Patangpuluh Lima

12 3 0
                                    

🌺🌺🌺

Rombongan itu tiba di padukuhan terdekat menjelang malam. Kala itu, kedatangan mereka di kediaman Ki Panarikan telah disambut oleh Wangun dan Taramanik. Tentu saja mereka cemas mengetahui bahwa ada rekan yang terluka. Untuk itulah walen pilihan dipanggil guna menangani luka-luka yang diderita.

"Emban Ki Panarikan sudah menyiapkan obat yang diresepkan walen untuk kalian," ujar Wangun. Ia bersama pemuda lainnya kini berada di balai utama Ki Panarikan. Mereka perlu bertukar keterangan tentang apa saja yang telah terjadi dan yang harus dilakukan ke depannya.

"Bagaimana dengan lukamu, Wangi?" tanya Wangun.

"Ini tidak terlalu parah, Uwa. Dalam beberapa hari ke depan sudah akan sembuh," jawab Pulungwangi.

Taramanik memperhatikan sang kakak kedua. Ia kemudian mengamati satu per satu yang ada di sana. Memanglah tiada yang terluka parah selain kakaknya itu dan Sakanti, tetapi goresan dan sayatan tetaplah mereka terima sebagai akibat dari adu tanding. Meski demikian, masing-masing dari para pemuda itu telah mengobatinya sehingga tiada hal yang perlu dicemaskan lagi.

Setelah beberapa saat berembug, pada akhirnya Wangun dan lainnya memutuskan untuk segera beristirahat. Tenaga mereka telah habis terkuras hari ini. Kala itu, Taramanik baru selesai menjenguk Sakanti ketika dirinya melihat Respati duduk sendirian di serambi. Pemuda itu sesekali mengurut pergelangan. Maka, bungsu Pu Banar pun membelokkan tujuan ke arah si pemuda.
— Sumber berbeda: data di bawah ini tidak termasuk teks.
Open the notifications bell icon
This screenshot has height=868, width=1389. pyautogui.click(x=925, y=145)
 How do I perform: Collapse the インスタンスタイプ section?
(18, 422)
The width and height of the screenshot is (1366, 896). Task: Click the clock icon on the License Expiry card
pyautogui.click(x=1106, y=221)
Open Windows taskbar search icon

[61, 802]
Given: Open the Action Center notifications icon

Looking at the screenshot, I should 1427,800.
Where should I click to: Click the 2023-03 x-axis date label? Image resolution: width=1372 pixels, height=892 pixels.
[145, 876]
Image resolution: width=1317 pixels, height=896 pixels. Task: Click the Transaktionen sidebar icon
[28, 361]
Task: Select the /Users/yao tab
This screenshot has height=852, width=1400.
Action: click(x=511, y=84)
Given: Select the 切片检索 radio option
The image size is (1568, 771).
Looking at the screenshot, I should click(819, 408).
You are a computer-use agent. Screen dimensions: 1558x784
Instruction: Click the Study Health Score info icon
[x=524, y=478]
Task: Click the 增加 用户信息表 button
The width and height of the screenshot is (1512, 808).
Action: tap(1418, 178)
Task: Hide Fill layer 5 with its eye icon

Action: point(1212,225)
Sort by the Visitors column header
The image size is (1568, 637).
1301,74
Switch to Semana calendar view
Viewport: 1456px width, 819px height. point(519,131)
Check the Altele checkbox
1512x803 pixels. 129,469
Respati menoleh manakala menyadari kehadiran seseorang yang menuruni undakan. Ia pun bangkit untuk menyambut kedatangan Taramanik.

"Nyimas belum istirahat?" tanyanya.

"Aku baru saja melihat keadaan Nyimas Sakanti," jawab Taramanik kemudian menempatkan dirinya berbelahan dengan Respati.

"Bagaimana keadaannya?" Respati bertanya lagi.

"Luka bakarnya masih memerah dan melepuh, tetapi kata Kakang Windu itu adalah hal yang wajar. Setelah diberikan obat secara teratur, segala gejala itu akan mereda. Nyimas Sakanti sendiri masih terlelap saat aku ke sana tadi." Taramanik menerangkan.

Respati mengangguk paham. Ia pun turut prihatin dengan apa yang terjadi kepada Sakanti. Ada perasaan bersalah yang tetap tinggal karena kala itu dirinyalah yang paling dekat kedudukannya dengan Sakanti sehingga seharusnya bisa menolong si gadis. Akan tetapi, pada pemikirannya yang lain ia menyadari pula bahwa apabila kala itu memaksakan diri malah akan membahayakan keduanya. Kala itu keadaannya memang tidak memungkinkan untuk membantu.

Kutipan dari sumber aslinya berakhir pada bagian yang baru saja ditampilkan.